## INSTRUCTIONS TO FOLLOW
Please copy exactly the lines from the one containing "Instruction: Tap the" to the end of the entries, both included, and nothing else. Omit every picture.

## DATA PROVIDED
--------------------------------

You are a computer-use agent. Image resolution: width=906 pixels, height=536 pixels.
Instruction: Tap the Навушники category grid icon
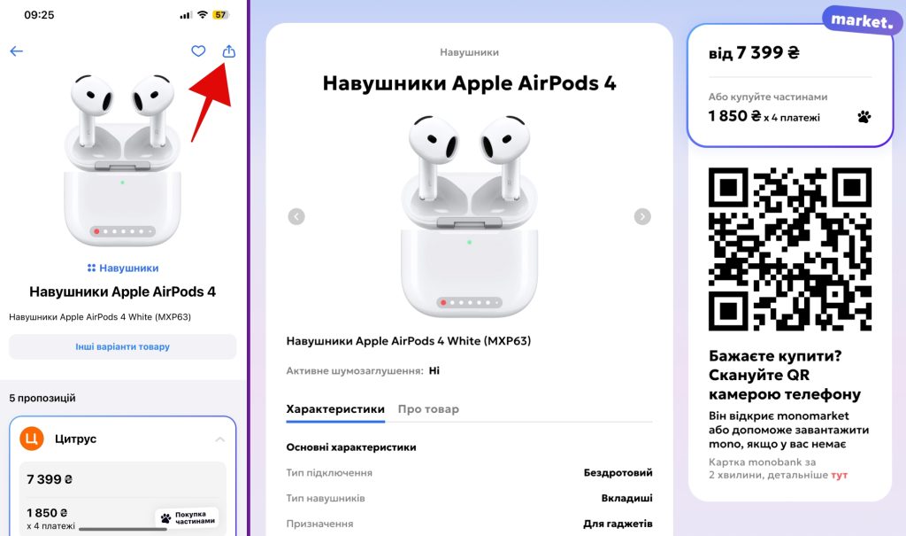[91, 268]
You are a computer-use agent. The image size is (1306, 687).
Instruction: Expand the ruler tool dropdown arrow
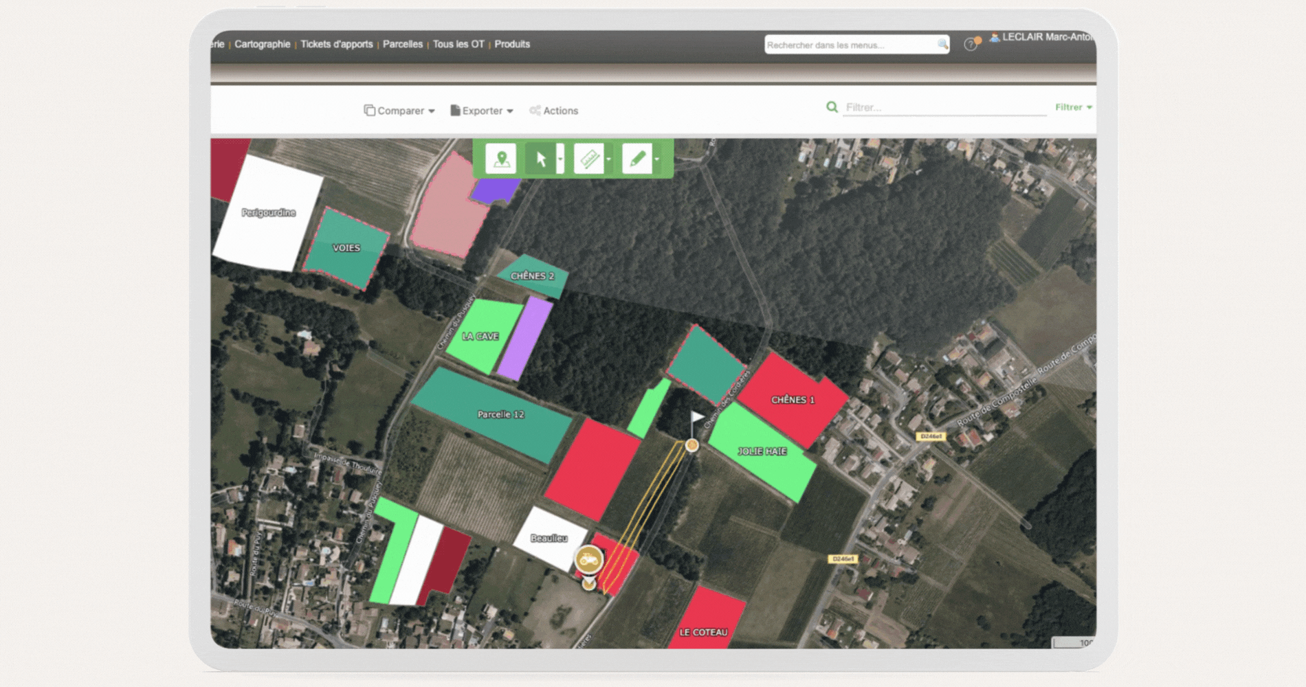pyautogui.click(x=608, y=159)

--------------------------------

## RESPONSE TO THE EXERCISE
Instruction: Tap the Навушники category grid icon
[91, 268]
You are a computer-use agent. The image size is (1306, 687).
Instruction: Expand the ruler tool dropdown arrow
pyautogui.click(x=608, y=159)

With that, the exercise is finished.